Le nom de Vico s’est trouvé fréquemment accolé à celui de Herder, qui fut traduit à peu près à la même époque par M. Edgar Quinet, et à celui de Bossuet. M. Jouffroy lui-même a consacré un de ses articles du Globe à la comparaison de ces trois colosses de la philosophie de l’histoire. Ce rapprochement nous semble peu justifié ; ce sont trois directions complètement opposées. J’excluerai de cette trinité de révélateurs, Herder, qui a élevé à la puissance de cause générale un détail historique sans influence, je veux parler de l’action de la nature et du climat sur les races.

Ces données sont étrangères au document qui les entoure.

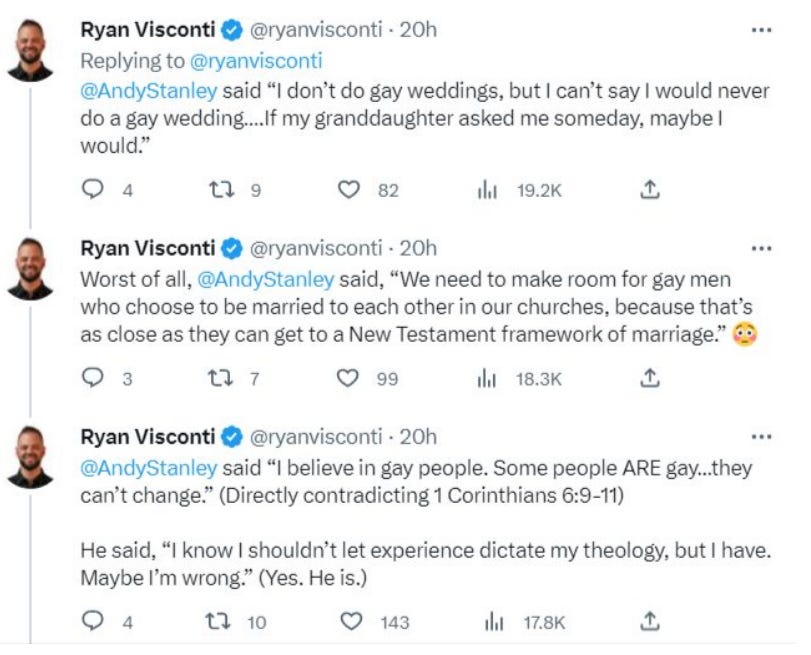Share the 1 Corinthians tweet
This screenshot has height=655, width=811.
click(650, 621)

Herder est un grand poète, un harmonieux écrivain, un conteur estimable ; ce n’est point un philosophe qui puisse marcher de front avec Vico. Les spéculations germaniques n’ont rien de la netteté et du génie d’application qui caractérisent Vico, Bacon, Condorcet. Quant à Bossuet, son principe n’est point fécond ; l’intervention constante et perpétuelle de la Providence détruit la liberté humaine, sans expliquer davantage les faits douteux ou obscurs. Il n’en est pas de même du système de Vico. Vico est véritablement le fondateur de la philosophie de l’histoire, et c’est de sa théorie du progrès circulaire qu’est sortie l’école du progrès moderne.

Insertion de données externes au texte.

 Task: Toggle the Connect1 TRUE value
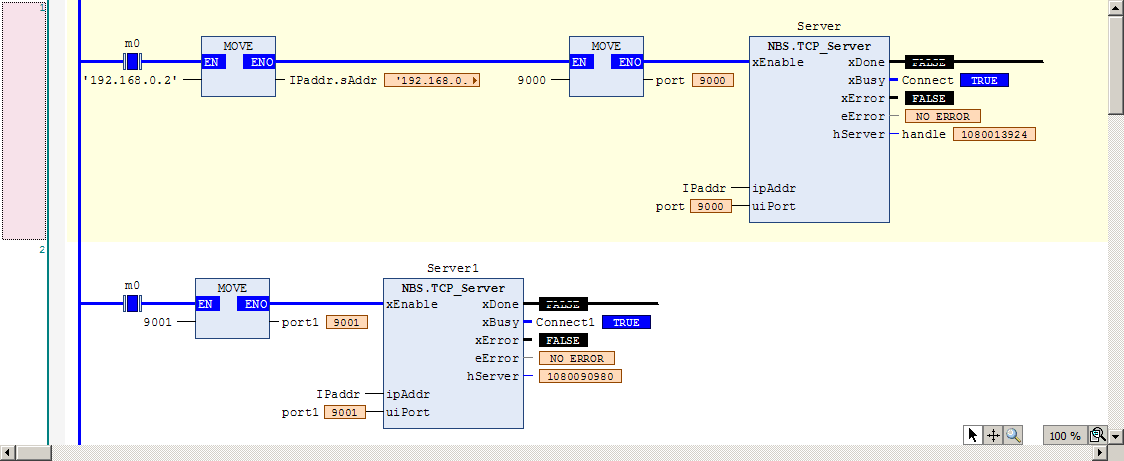[x=626, y=323]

M. Michelet, aujourd’hui un de nos plus brillans et de nos plus laborieux écrivains, hésita long-temps, dit-on, entre l’histoire et la philosophie. Doué d’une rare puissance d’abstraction, un penchant naturel lui faisait préférer Platon à Thucydide ; mais cette ame active et généreuse, après avoir parcouru les hautes régions de la philosophie, se trouva bientôt atteinte par le doute. Effrayé et malade, M. Michelet quitta cet air trop vif pour sa raison, et se réfugia dans l’histoire. Tantôt ses instincts philosophiques l’emportent, et il traduit Vico ; tantôt il sent le besoin de se plonger dans l’étude des hommes et la contemplation des faits, et rassemble les Mémoires de Luther ; compose pour ses élèves des Tableaux Synchroniques, et écrit son Introduction à l’histoire universelle ; enfin il réunit et confond ces deux courans électriques dans son Histoire de France.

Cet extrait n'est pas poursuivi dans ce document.